- **Texto fornecido**
OPINIÃO

A promessa do piá

Barbosa Lessa / Publicado em 8 de setembro de 1997

Feita a independência do Brasil, foi um caro custo implantar um governo com jeito de Governo, pois D. Pedro I preferia levar tudo à moda Miguelão, ao sabor de sua vontade absoluta.

Os seis ministros, determinados pela Constituição, deviam ser escolhidos dentre membros do Legislativo, mas o imperador selecionava-os mais pelo espírito de subserviência do que por qualquer outra virtude.

Somente em 1827 houve uma reação, com o líder Araújo Lima sendo incumbido de organizar um novo gabinete ministerial e entregando-o à chefia de Barbacena.

Mas este durou pouco, com a autoritária destituição dos legalmente nomeados e sua substituição por ministros que nem sequer pertenciam à Câmara.

- **Dados fornecidos**

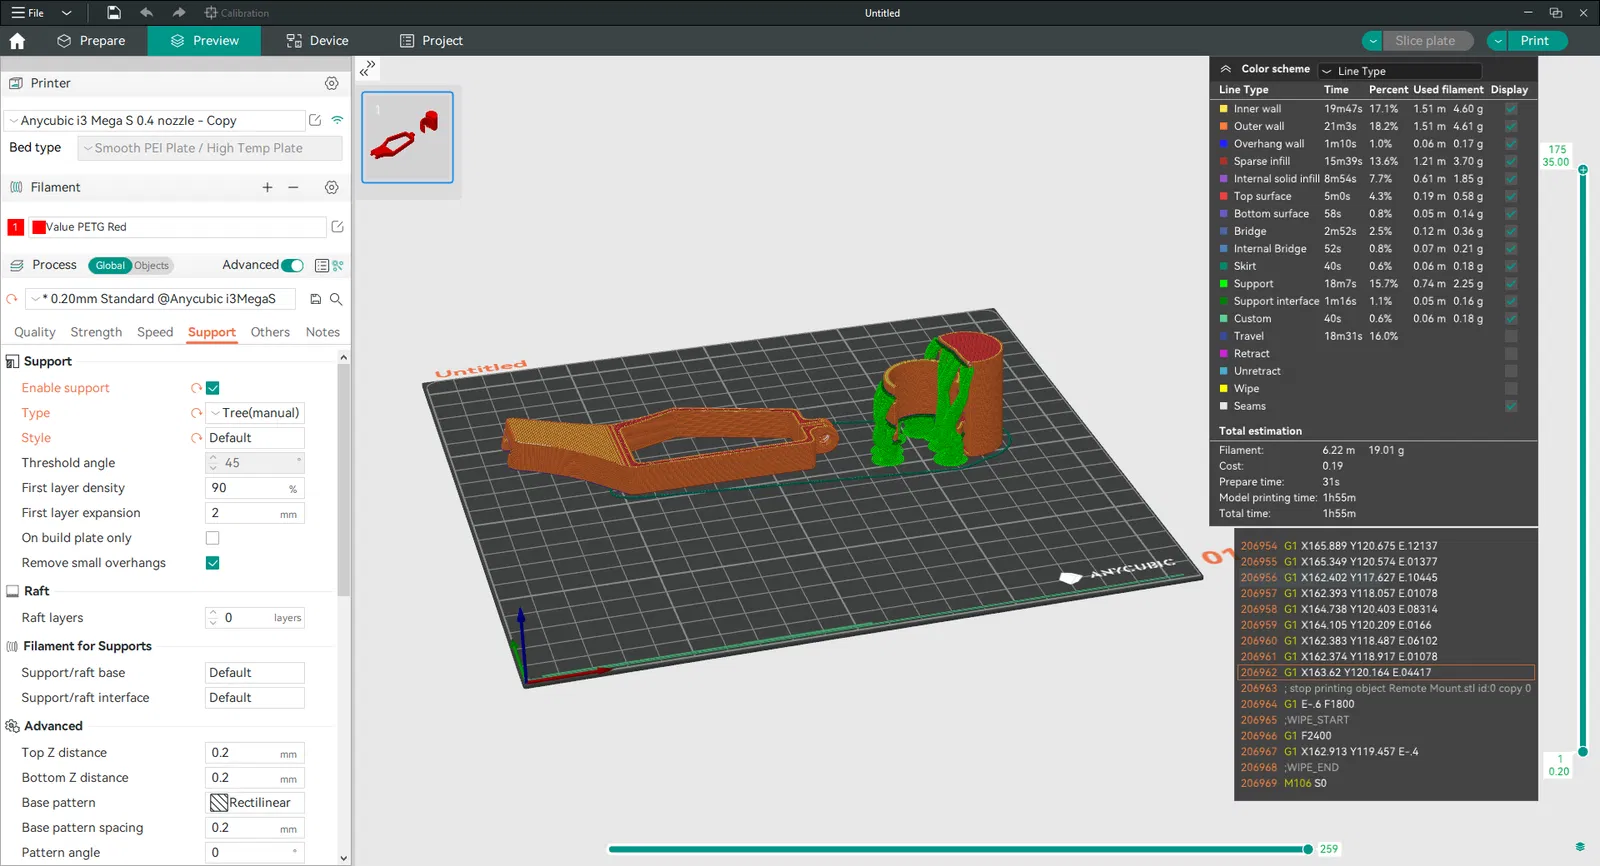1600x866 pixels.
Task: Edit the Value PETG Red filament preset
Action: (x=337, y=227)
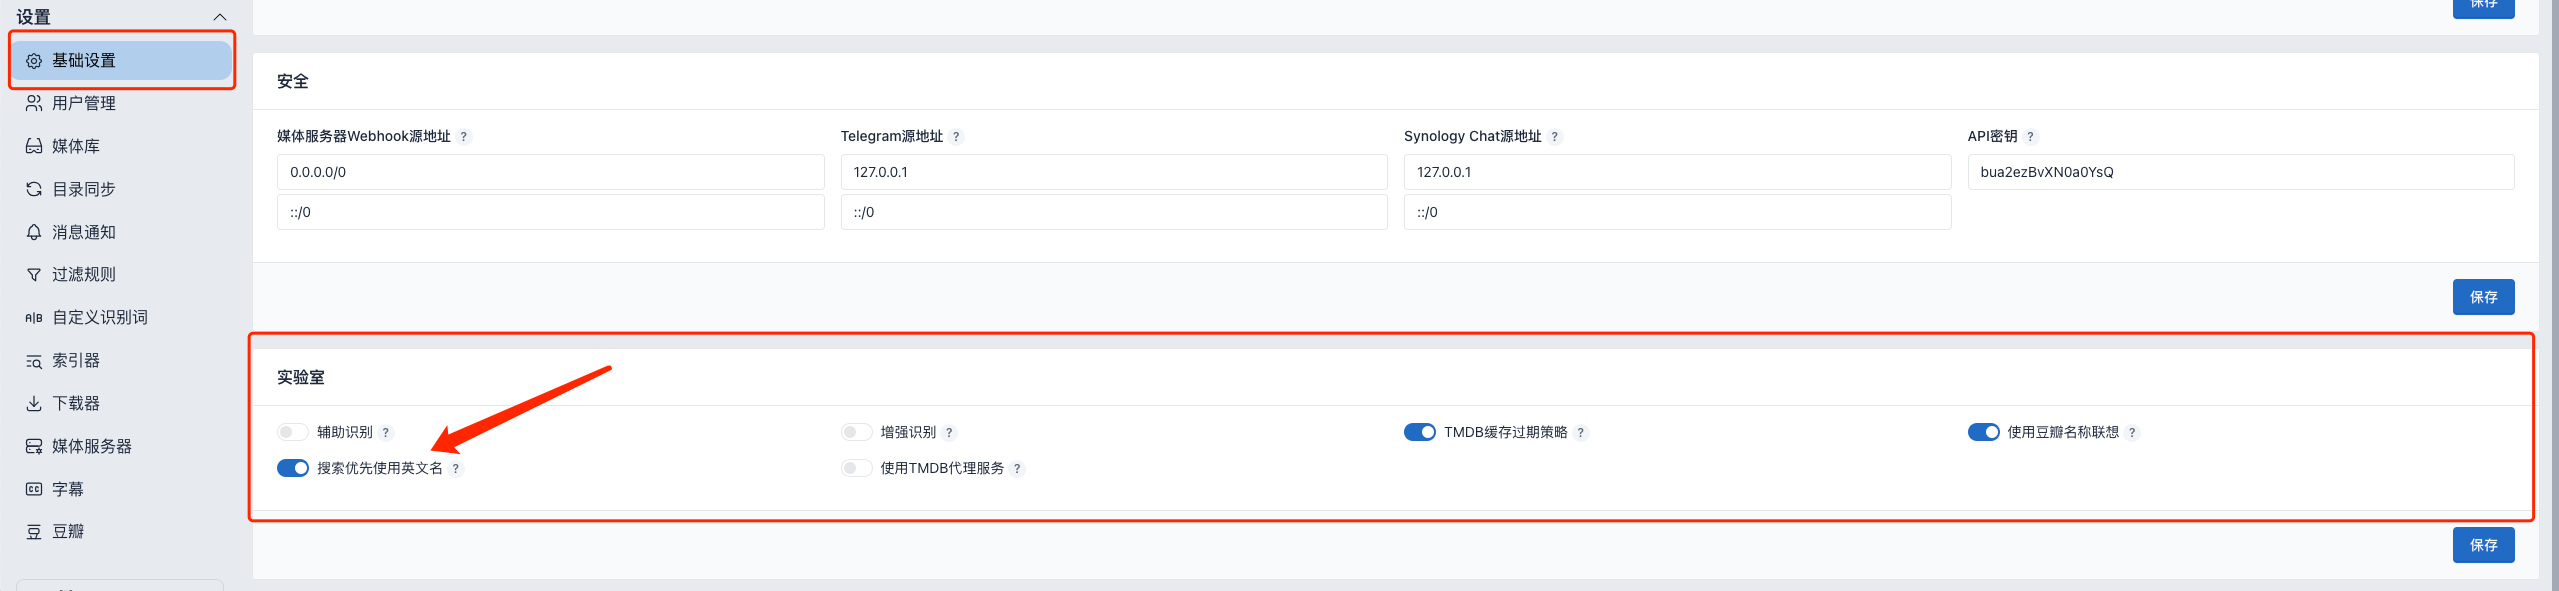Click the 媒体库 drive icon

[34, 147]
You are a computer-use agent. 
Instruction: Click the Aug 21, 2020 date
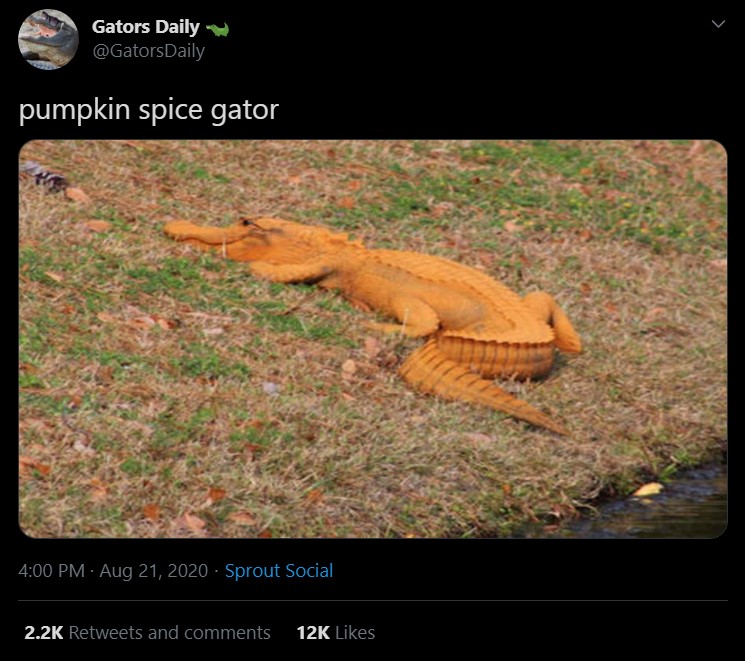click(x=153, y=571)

- **Tarefa A**
No texto sobre o governo de D. Pedro I, quem recebeu em 1827 a incumbência de organizar um novo gabinete ministerial?
- **Tarefa B**
Copie das entradas, sem alterações, o trecho que vai da linha com "You are a computer-use agent." até o fim das entradas, com as duas pontas incluídas. Deixe as imagens de fora da resposta.
O texto e as entradas não têm nenhuma relação entre si.

- **Resposta escrita A**
O líder Araújo Lima.

- **Resposta escrita B**
You are a computer-use agent. 
Instruction: Click the Aug 21, 2020 date
click(x=153, y=571)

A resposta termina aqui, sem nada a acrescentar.